As a senior corporate leader at one of Australia’s big banks, Lina Gyle knows a thing or two about managing money.
But she has not been able to find a way around the budget-busting costs of childcare for her son, Eddy.
“The childcare cost is bigger than my mortgage repayments,” she said.
“Significantly bigger, with interest rates so low.”
Without any family in Melbourne to help them, Lina said she and her husband faced out-of-pocket childcare expenses of more than $24,000 a year.
“I’m definitely not having another one because we definitely couldn’t afford another child in childcare,” she said.
“Some women don’t go back to work for five or six years because they have two kids and you just can’t afford it.”
Fellow mum Maya Linden said her $15,000 a year bill, to put her daughter Lily into childcare four days a week, completely changed her mind about having more children.
“It’s definitely a factor in us deciding to only have one child,” she said.
“We know the kind of upbringing that we want to give her, we know what the expenses are and we don’t feel we can provide the kind of upbringing we want with more than one child.”
Prestigious schools are often cheaper
For Australian parents earning the average income, childcare fees are higher than many private school fees, according to research by Victoria University (VU).
“The cost of childcare for families in Australia is among the highest in the world,” said report author Jen Jackson, the education policy lead at VU’s Mitchell Institute.
“And we’ve found that Australian families pay as much for childcare as they would to send their child to a private primary school.
“The important difference is when it comes to childcare, a lot of families don’t have a choice.”
The report said a family with both parents on the average salary of $85,000 would pay $5,782 a year out of pocket.
The non-government school sector estimates the median out-of-pocket cost for all private schools is $5,200.
Researchers say the value of quality childcare to a child’s long-term development cannot be underestimated.
While childcare centres were once considered just “drop-off zones”, research shows good early childhood educators can significantly improve outcomes for children as they progress through primary and high school.
“High-quality preschool can put a child up to eight months ahead in their learning of where they would have been without it,” Dr Jackson said.
It’s time to fund childcare like primary schools: report
The Mitchell Institute report calls for government funding of early childhood education centres — similar to that afforded to primary schools — to ensure universal access.
It is a proposal supported by Rebecca Stiles, director of the Hillbank Community Children’s Centre in Melbourne.
She is concerned about the government subsidies offered to big corporate centres which dominate the sector — particularly at a time when demand is soaring.

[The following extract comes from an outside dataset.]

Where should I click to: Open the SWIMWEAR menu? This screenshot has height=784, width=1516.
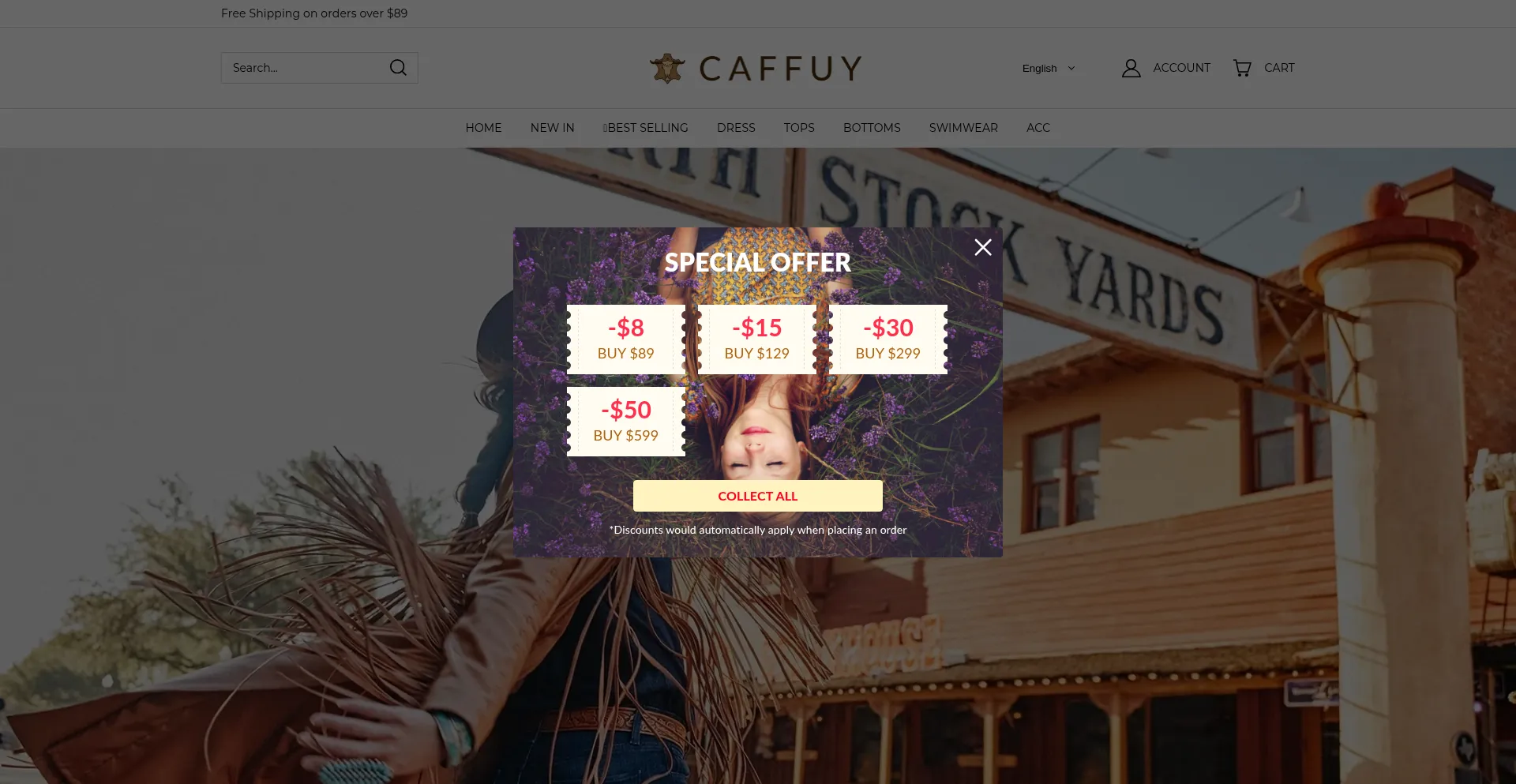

“Because, for them, it’s more about making that money to line their pockets and get their big advertising budgets,” she said.
Despite the billions of dollars flowing into the sector, early childhood workers are among the lowest paid in Australia.

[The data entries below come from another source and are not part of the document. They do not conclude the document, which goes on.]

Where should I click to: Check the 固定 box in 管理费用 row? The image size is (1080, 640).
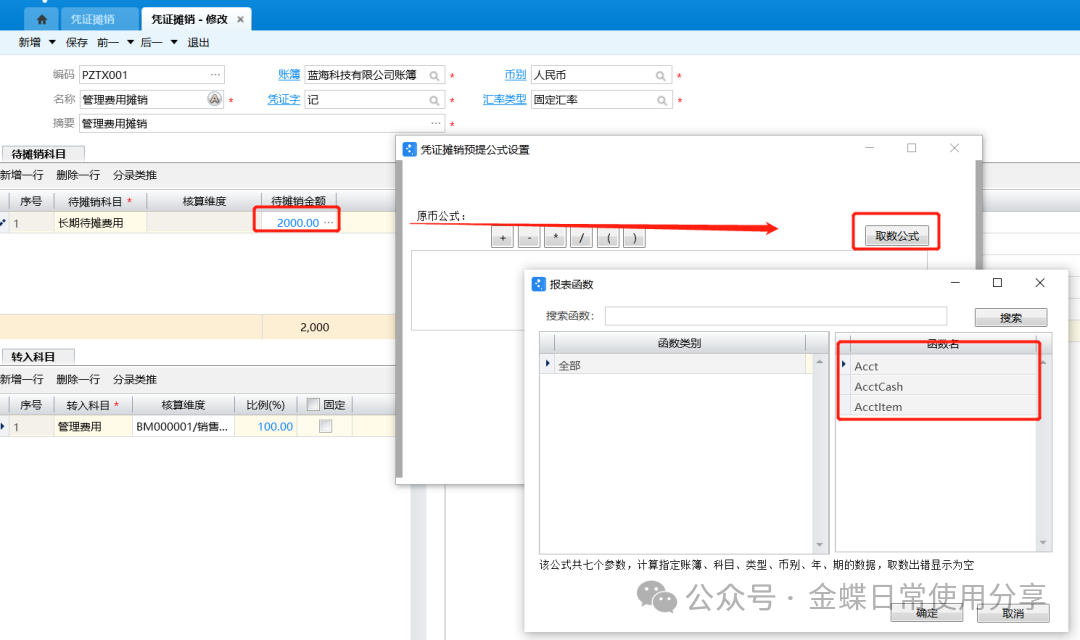coord(325,427)
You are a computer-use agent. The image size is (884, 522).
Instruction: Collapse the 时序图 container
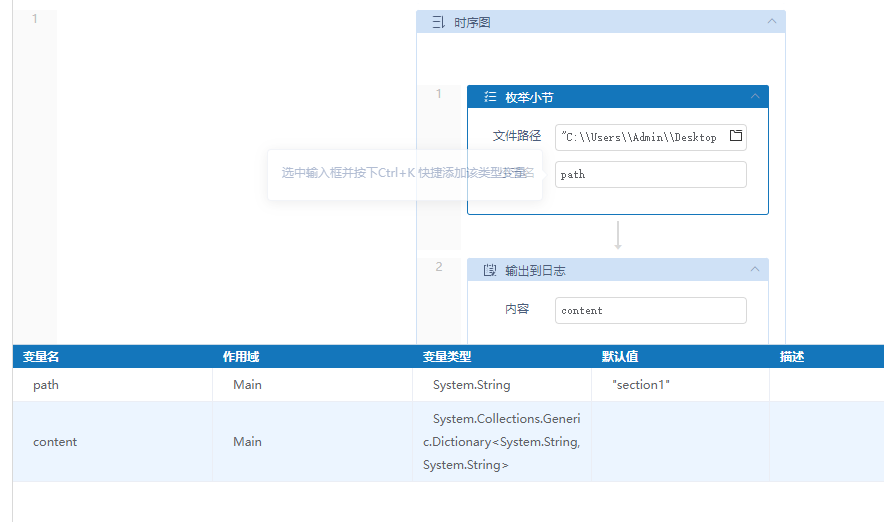pos(771,22)
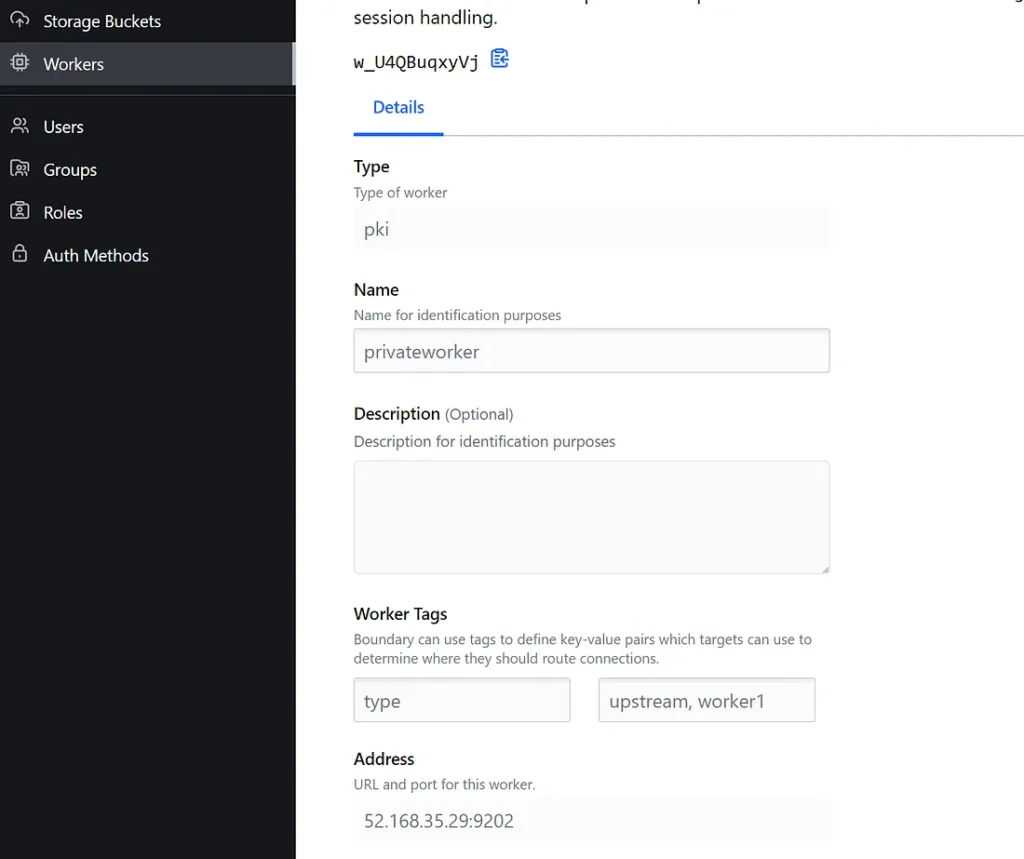Image resolution: width=1024 pixels, height=859 pixels.
Task: Click the worker tag key field "type"
Action: (461, 700)
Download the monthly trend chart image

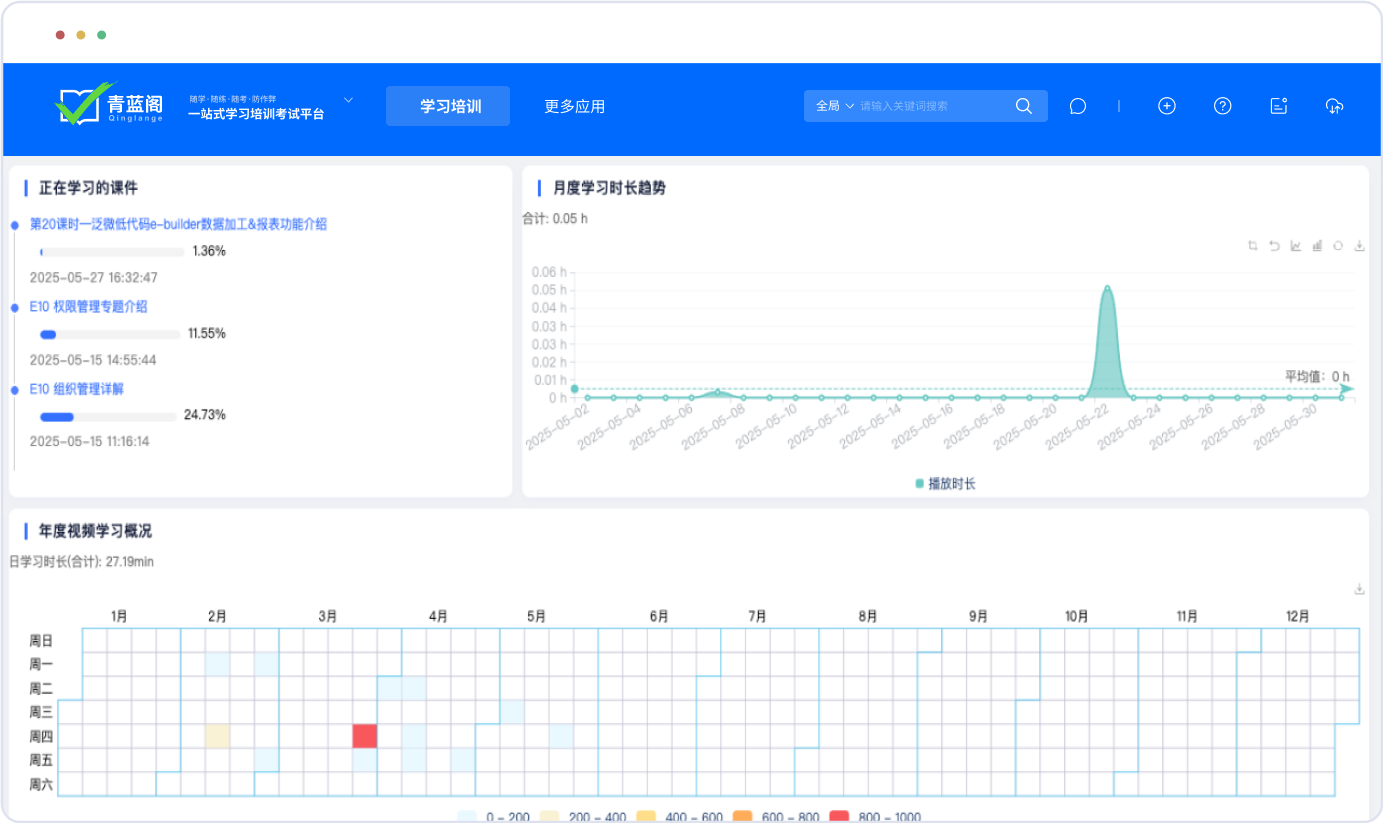pos(1359,246)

Ms Stiles is a member of the United Workers Union which has long campaigned for pay rises.
“Educators can earn as little as $20 an hour, which is terrible given the qualifications they have,” she said.
Government to review childcare funding
Federal Education Minister Dan Tehan said the Government had already significantly increased its spending on childcare over the last decade.

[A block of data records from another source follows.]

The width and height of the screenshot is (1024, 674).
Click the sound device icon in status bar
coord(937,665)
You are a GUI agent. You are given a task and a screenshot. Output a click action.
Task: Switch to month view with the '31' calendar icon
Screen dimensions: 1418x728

“The majority of parents, over 70 per cent, are paying $5 or less an hour for childcare but I want to continue to work with the sector to put downward pressure on costs,” he said.
The report found the Federal Government more than doubled its spending from 2008 to 2018 to reach $7.7 billion.
However, at the same time, the number of families seeking a rebate skyrocketed to 852,160 families.
Mr Tehan said investment in the sector had now increased to $8.6 billion and “that will grow to $10 billion”.
Asked if the Government should consider funding childcare in the same way as primary schools, the Minister said there were “a number of ways that we could look at funding childcare”.
Reforms made almost two years ago had brought down out-of-pocket expense by 4.2 per cent, he said, but would be reviewed in the next few months to make sure costs would stay affordable.
The Mitchell Institute report said 2018 was the first year in a decade that federal government investment fell, but Mr Tehan said costs were now lower than under the previous Labor government.
While the data was opaque, the private contribution from parents could be as high as $7 billion a year, the report said.
“The Government needs to provide a guarantee that every Australian child will receive some quality early learning, irrespective of what their parents are able to pay,” Dr Jackson said.
“Yet we’ve got a Government that still won’t commit to long-term funding even for 15 hours of quality preschool for four-year-olds.”